MongoDBのindexについて - goodbyegangsterのブログ

MongoDBでindexを作成しつつ、実行計画の見方を確認します。

環境

MongoDB Community Edition v4.2.7

利用データ

サンプルとして利用したデータは、以下の公式にて公開してくれているものを利用しています。

zips というコレクションにデータを格納しています。件数とスキーマ。

> db.zips.aggregate([{$count: "count"}])
{ "count" : 29353 }
>
> db.zips.findOne()
{
        "_id" : "01001",
        "city" : "AGAWAM",
        "loc" : [
                -72.622739,
                42.070206
        ],
        "pop" : 15338,
        "state" : "MA"
}

サイズは1MBちょっとくらいです。

indexの作成

indexの作成方法を確認します。

indexの種類

MongoDBで作成できるindexの種類には、以下があるとのこと。

Single Field index
- 単一フィールドのindex
- 昇順/降順を指定
Compound Index
- 複数フィールドへのindex
  - { userid: 1, score: -1} のように複数フィールドを指定する
Multikey Index
- 配列内の値に対するindex
Geospatial Index
- 地理座標データに対するindex
Text Index
- いわゆるフルテキストインデックス
Hashed Index
- フィールドのハッシュ値にてindexを作成する

index作成時のプロパティとして、以下を指定できるとのこと。

Unique Index
- フィールドの値に重複がある場合、重複された値はインデクシングされない
Partial Index
- フィルター条件に合致した値のみをインデクシングする
Sparse Index
- インデックスキーに指定したフィールドがない場合、インデックスから除外される
TTL Index
- 指定した秒数が経過したドキュメントをコレクションから削除する
- インデックスキーには、Date型のフィールドを指定する

Index Types

作成

city と pop フィールドに対するCompound Indexを作成します。

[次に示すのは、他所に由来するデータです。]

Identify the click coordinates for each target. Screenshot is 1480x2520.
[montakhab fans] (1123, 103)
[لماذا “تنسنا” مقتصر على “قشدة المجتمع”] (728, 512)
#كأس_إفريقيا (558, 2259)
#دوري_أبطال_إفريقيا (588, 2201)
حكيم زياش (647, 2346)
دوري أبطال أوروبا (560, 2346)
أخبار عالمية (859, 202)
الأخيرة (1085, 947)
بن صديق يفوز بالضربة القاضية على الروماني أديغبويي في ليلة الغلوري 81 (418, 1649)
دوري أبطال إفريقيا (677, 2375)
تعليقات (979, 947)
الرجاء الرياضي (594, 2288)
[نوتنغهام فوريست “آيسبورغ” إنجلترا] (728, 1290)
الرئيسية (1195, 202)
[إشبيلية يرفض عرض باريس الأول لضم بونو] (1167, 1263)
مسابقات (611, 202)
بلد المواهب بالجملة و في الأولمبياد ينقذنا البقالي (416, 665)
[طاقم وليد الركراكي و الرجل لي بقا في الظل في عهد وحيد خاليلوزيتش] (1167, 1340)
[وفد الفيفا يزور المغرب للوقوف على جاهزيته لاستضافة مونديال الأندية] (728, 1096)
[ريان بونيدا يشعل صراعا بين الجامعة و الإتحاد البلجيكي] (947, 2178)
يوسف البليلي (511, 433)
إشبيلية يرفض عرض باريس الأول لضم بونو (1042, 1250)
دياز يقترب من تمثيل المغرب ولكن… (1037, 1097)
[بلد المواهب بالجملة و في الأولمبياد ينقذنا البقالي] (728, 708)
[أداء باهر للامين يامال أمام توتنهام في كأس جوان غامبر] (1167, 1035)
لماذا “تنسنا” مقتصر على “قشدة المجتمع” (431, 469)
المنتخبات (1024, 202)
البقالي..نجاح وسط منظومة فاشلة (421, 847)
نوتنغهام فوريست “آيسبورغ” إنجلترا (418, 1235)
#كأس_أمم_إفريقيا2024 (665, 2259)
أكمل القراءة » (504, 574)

> db.zips.createIndex( { city: 1, pop: -1 }, { name: "i_city" } )
{
        "createdCollectionAutomatically" : false,
        "numIndexesBefore" : 1,
        "numIndexesAfter" : 2,
        "ok" : 1
}

db.collection.createIndex()

作成したindexを確認。 _id フィールドには、デフォルトでindexが貼られています。

> db.zips.getIndexes()
[
        {
                "v" : 2,
                "key" : {
                        "_id" : 1
                },
                "name" : "_id_",
                "ns" : "sample.zips"
        },
        {
                "v" : 2,
                "key" : {
                        "city" : 1,
                        "pop" : -1
                },
                "name" : "i_city",
                "ns" : "sample.zips"
        }
]

db.collection.getIndexes()

実行計画の取得

findクエリを実行して、実行計画(MongoDBではwinning planと言うみたいです)を確認してみます。 explain() というコマンドを利用します。

> db.zips.explain("queryPlanner").find({ city: "NEW YORK" }).sort({ pop: -1 })
{
        "queryPlanner" : {
                "plannerVersion" : 1,
                "namespace" : "sample.zips",
                "indexFilterSet" : false,
                "parsedQuery" : {
                        "city" : {
                                "$eq" : "NEW YORK"
                        }
                },
                "queryHash" : "A2226FF0",
                "planCacheKey" : "083D7CD3",
                "winningPlan" : {
                        "stage" : "FETCH",
                        "inputStage" : {
                                "stage" : "IXSCAN",
                                "keyPattern" : {
                                        "city" : 1,
                                        "pop" : -1
                                },
                                "indexName" : "i_city",
                                "isMultiKey" : false,
                                "multiKeyPaths" : {
                                        "city" : [ ],
                                        "pop" : [ ]
                                },
                                "isUnique" : false,
                                "isSparse" : false,
                                "isPartial" : false,
                                "indexVersion" : 2,
                                "direction" : "forward",
                                "indexBounds" : {
                                        "city" : [
                                                "[\"NEW YORK\", \"NEW YORK\"]"
                                        ],
                                        "pop" : [
                                                "[MaxKey, MinKey]"
                                        ]
                                }
                        }
                },
                "rejectedPlans" : [ ]
        },
        "serverInfo" : {
                "host" : "localhost.localdomain",
                "port" : 27017,
                "version" : "4.2.7",
                "gitVersion" : "51d9fe12b5d19720e72dcd7db0f2f17dd9a19212"
        },
        "ok" : 1
}

db.collection.explain()

実行計画取得には3つのモードがあります。

queryPlanner
- winning planのみ取得
executionStats
- 実際に処理を実行して、その統計も取得
allPlansExecution
- 選択されたwinning plan以外の、候補となったwinning planでも情報を取得

expalin結果の見方は、こちらのページを参照。

Explain Results

上のexplain結果を見ると、 IXSCAN (インデックススキャン)ステージにて作成したindexが利用されているのが分かります。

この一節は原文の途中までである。